Ricetta delle graffe napoletane con patate, le ciambelle fritte di Carnevale

Graffe napoletane: il dolce di Carnevale buono tutto l’anno!

Ingredienti:
• 600 g di patate
• 600 g di farina
• 120 g di burro
• 5 uova
• 1 cucchiaino di sale
• olio per friggere q.b.
• 40 g di zucchero
• zucchero q.b.
• 50 g di lievito di birra
difficoltà: media
persone: 8
preparazione: 20 min
cottura: 60 min
kcal porzione: 380

Le graffe napoletane sono delle ciambelle dolci golose tipiche del Carnevale, una vera e propria tentazione per occhi e palato.

Le graffe napoletane sono delle deliziose ciambelle fritte che si possono gustare in ogni occasione, dalla colazione a una merenda sfiziosa. Si trovano nella città partenopea ormai tutto l’anno, ma sono un dolce tipico del periodo carnevalesco. Sono dolci e fragranti, e incredibilmente golose. L’esterno è croccante, mentre l’interno è morbido e profumato.

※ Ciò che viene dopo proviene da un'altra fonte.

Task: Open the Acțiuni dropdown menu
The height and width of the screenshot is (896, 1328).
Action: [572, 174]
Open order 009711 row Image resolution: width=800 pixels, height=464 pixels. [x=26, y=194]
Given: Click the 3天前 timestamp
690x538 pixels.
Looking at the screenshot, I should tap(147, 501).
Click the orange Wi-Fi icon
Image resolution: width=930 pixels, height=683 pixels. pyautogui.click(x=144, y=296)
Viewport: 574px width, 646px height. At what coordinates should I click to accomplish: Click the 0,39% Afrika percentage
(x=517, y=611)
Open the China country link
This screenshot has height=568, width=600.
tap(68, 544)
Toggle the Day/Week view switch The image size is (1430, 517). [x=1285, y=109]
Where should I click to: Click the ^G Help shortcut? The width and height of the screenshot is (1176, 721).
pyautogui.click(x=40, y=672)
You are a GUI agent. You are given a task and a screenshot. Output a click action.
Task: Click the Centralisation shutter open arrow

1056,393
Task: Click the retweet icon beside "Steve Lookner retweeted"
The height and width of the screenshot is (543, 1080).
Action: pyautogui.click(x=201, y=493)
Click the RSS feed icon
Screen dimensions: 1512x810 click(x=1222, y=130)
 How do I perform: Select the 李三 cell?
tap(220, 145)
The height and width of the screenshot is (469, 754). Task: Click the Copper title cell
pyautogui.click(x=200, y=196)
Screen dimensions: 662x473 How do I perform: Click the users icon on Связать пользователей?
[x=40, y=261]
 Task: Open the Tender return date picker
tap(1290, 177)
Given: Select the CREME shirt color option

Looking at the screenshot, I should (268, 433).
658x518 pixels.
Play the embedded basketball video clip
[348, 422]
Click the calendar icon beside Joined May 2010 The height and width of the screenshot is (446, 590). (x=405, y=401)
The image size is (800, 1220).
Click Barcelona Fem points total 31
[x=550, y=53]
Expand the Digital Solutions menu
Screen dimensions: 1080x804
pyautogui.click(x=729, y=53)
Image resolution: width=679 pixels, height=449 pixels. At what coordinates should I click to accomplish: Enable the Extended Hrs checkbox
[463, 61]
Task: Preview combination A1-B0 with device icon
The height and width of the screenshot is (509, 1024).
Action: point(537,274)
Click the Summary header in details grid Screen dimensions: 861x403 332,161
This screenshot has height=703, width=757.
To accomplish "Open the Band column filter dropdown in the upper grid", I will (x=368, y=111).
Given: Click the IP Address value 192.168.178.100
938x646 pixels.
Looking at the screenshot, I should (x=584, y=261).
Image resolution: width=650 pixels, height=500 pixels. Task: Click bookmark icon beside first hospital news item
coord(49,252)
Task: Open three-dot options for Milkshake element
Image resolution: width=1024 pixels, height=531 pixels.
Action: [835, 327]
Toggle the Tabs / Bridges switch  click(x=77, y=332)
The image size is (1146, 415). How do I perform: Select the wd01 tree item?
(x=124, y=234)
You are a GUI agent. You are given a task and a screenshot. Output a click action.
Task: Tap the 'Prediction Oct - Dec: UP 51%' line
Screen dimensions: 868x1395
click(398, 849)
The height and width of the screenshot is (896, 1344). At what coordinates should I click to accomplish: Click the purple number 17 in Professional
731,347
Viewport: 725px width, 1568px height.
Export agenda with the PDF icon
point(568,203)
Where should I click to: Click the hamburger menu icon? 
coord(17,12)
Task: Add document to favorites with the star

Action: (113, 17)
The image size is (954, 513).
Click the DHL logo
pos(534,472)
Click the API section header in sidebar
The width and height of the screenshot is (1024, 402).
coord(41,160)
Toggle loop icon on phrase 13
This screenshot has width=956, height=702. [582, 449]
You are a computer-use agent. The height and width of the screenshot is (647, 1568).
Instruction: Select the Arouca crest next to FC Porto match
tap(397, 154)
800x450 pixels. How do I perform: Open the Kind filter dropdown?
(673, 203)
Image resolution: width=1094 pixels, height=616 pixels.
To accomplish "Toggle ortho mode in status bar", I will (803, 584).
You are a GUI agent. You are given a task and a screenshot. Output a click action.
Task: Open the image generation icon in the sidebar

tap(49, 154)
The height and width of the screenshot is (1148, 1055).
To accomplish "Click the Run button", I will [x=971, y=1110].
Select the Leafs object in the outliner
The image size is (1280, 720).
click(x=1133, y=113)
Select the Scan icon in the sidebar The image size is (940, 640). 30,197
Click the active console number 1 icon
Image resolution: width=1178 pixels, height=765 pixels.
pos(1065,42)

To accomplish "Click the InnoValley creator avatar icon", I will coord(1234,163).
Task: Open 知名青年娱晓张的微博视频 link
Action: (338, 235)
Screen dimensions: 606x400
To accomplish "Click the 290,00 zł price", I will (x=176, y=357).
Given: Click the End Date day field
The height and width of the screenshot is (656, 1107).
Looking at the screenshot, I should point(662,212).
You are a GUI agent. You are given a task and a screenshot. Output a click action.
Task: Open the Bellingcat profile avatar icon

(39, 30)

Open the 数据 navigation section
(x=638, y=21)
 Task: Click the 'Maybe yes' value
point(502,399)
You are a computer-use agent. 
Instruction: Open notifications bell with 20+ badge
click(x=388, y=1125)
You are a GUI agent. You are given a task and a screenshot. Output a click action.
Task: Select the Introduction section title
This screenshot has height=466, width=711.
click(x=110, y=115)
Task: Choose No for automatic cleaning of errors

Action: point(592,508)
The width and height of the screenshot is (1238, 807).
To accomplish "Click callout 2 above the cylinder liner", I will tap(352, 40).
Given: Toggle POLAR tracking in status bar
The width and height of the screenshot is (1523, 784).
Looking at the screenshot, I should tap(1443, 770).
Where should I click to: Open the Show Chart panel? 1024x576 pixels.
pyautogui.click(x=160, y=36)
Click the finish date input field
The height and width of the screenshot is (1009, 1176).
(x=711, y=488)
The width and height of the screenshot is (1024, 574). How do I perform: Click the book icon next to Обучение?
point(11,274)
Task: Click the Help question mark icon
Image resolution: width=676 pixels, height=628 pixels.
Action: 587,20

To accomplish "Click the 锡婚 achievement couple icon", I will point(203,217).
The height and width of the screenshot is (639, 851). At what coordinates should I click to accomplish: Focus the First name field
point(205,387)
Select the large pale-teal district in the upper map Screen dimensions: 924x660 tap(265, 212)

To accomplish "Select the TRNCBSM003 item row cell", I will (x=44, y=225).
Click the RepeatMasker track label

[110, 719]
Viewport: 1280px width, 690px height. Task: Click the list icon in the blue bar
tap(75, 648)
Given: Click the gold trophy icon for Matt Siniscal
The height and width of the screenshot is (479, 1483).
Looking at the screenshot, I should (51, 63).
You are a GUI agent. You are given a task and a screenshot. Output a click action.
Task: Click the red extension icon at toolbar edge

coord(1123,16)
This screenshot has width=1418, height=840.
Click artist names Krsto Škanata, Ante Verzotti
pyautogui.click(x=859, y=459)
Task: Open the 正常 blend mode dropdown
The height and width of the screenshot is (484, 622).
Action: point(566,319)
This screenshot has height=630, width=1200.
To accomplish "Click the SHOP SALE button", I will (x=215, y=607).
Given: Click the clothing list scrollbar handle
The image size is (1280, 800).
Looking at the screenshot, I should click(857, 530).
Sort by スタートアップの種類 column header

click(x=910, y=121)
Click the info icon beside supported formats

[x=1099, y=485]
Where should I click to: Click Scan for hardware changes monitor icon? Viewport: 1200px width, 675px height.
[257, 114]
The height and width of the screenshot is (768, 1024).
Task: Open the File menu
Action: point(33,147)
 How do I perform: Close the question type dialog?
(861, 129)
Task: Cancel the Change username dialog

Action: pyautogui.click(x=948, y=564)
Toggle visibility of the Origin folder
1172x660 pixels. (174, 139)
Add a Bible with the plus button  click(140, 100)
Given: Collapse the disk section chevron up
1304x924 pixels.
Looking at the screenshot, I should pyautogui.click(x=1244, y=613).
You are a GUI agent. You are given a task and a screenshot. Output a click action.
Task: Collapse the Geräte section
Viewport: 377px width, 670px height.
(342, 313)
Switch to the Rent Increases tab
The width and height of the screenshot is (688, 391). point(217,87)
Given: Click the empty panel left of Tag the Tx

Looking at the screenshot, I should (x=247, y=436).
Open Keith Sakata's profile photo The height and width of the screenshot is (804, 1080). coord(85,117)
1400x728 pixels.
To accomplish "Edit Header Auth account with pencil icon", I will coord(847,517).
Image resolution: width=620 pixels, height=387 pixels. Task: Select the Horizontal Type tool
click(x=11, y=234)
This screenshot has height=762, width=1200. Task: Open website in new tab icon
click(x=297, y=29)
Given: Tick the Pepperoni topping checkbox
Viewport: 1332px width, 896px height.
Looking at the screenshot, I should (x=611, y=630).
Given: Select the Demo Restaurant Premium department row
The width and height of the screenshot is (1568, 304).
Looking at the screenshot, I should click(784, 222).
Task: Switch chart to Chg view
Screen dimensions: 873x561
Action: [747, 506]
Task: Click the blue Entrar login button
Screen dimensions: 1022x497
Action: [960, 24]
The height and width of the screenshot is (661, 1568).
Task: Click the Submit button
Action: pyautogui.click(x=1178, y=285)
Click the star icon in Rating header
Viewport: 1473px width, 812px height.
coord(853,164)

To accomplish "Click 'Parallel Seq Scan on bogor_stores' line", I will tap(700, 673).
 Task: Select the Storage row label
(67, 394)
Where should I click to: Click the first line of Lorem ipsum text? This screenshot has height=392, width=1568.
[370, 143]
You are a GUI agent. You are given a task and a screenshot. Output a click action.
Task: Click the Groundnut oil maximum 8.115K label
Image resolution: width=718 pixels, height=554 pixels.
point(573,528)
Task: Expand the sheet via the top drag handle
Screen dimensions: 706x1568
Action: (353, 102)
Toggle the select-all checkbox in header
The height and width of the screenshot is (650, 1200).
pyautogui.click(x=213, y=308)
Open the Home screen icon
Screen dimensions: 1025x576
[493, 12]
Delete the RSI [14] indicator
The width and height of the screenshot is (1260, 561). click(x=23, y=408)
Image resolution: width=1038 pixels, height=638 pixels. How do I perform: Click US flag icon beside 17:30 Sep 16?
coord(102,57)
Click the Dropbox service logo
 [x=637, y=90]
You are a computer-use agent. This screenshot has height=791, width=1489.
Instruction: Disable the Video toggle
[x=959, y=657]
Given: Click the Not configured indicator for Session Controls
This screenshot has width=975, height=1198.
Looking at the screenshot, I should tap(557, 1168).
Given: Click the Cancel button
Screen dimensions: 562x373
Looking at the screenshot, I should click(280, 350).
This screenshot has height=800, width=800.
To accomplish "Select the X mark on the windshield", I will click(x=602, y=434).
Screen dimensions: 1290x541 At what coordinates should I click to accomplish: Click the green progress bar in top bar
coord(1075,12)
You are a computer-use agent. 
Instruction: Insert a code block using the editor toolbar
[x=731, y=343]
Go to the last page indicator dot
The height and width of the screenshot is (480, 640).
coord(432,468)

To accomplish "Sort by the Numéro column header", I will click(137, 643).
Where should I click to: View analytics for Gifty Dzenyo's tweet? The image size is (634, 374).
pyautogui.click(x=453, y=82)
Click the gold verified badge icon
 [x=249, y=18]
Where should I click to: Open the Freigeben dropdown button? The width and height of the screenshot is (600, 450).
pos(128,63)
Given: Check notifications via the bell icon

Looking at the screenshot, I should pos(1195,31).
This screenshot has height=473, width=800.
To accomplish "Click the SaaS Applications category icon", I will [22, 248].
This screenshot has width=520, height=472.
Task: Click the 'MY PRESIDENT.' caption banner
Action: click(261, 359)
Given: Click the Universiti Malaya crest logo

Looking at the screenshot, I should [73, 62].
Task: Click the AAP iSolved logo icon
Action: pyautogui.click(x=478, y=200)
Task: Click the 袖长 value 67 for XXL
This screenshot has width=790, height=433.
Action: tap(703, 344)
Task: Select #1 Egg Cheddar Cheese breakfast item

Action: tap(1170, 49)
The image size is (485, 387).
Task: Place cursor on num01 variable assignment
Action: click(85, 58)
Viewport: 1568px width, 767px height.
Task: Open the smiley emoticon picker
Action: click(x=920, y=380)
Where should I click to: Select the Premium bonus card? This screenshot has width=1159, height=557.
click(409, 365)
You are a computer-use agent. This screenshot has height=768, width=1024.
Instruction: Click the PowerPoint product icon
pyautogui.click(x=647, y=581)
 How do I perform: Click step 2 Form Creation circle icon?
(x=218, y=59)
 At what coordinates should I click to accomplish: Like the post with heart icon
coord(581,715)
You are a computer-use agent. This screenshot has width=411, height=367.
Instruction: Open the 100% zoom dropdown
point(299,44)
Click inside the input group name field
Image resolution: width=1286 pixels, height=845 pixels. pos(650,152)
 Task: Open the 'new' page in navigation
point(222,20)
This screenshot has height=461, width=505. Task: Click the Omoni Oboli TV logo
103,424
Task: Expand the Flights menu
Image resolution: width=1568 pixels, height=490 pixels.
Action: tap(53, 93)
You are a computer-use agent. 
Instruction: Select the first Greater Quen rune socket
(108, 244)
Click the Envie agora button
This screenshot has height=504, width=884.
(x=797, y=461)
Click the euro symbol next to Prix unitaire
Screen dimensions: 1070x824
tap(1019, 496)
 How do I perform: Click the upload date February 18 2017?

Sono anche molto facili da preparare, l’importante e dargli il tempo che serve per ben lievitare: solo in questo modo sprigionano tutta la loro spettacolare morbidezza.

La ricetta tradizionale è con le patate, potete sicuramente ometterle ma otterrete delle zeppole (o delle graffe senza patate), il dolce tipico della festa del papà. Mettiamoci all’opera!

Graffe
Graffe

Come fare le graffe con patate

  1. Lavate le patate, preferibilmente tutte della stessa misura (per una cottura omogenea) mettetele in un’ampia pentola, e ricopritele d’acqua. Mettete la pentola su un fornello e portate a bollore. Per lessarsi, secondo misura, dovrebbero impiegare 30-40 minuti. Una volta cotte e fredde, sbucciatele e passatele con uno schiacciapatate.
  2. Versate le patate in una ciotola con la farina, il burro a temperatura ambiente, le uova, il sale, 40 grammi di zucchero e il lievito di birra sciolto in poca acqua calda – ma non bollente. Impastate a mano fino a ottenere un panetto uniforme e compatto.
  3. Spostatevi una spianatoia e, aiutandovi con dell’altra farina spolverata, formate dei salamini del diametro di un pollice e lunghi circa venti centimetri. Chiudete ogni salamino su se stesso fino a formare una ciambellina.
  4. Adagiateli su una teglia ricoperta di carta forno, mettete la teglia nel forno spento, accendete la luce del forno in modo che generi un leggero calore, e fate lievitare per un’ora.
  5. Mettete poi sul fuoco una pentola o una padella e versatevi all’interno  dell’olio di semi per friggere. Quando l’olio sarà arrivato alla giusta temperatura (170/180°C), friggete le ciambelline un po’ alla volta, girandole e scolandole solo quando sono ben colorite.
  6. Fatele assorbire l’olio in eccesso su della carta assorbente da cucina e, quando sono ancora ben calde, passatele nello zucchero. Buon appetito!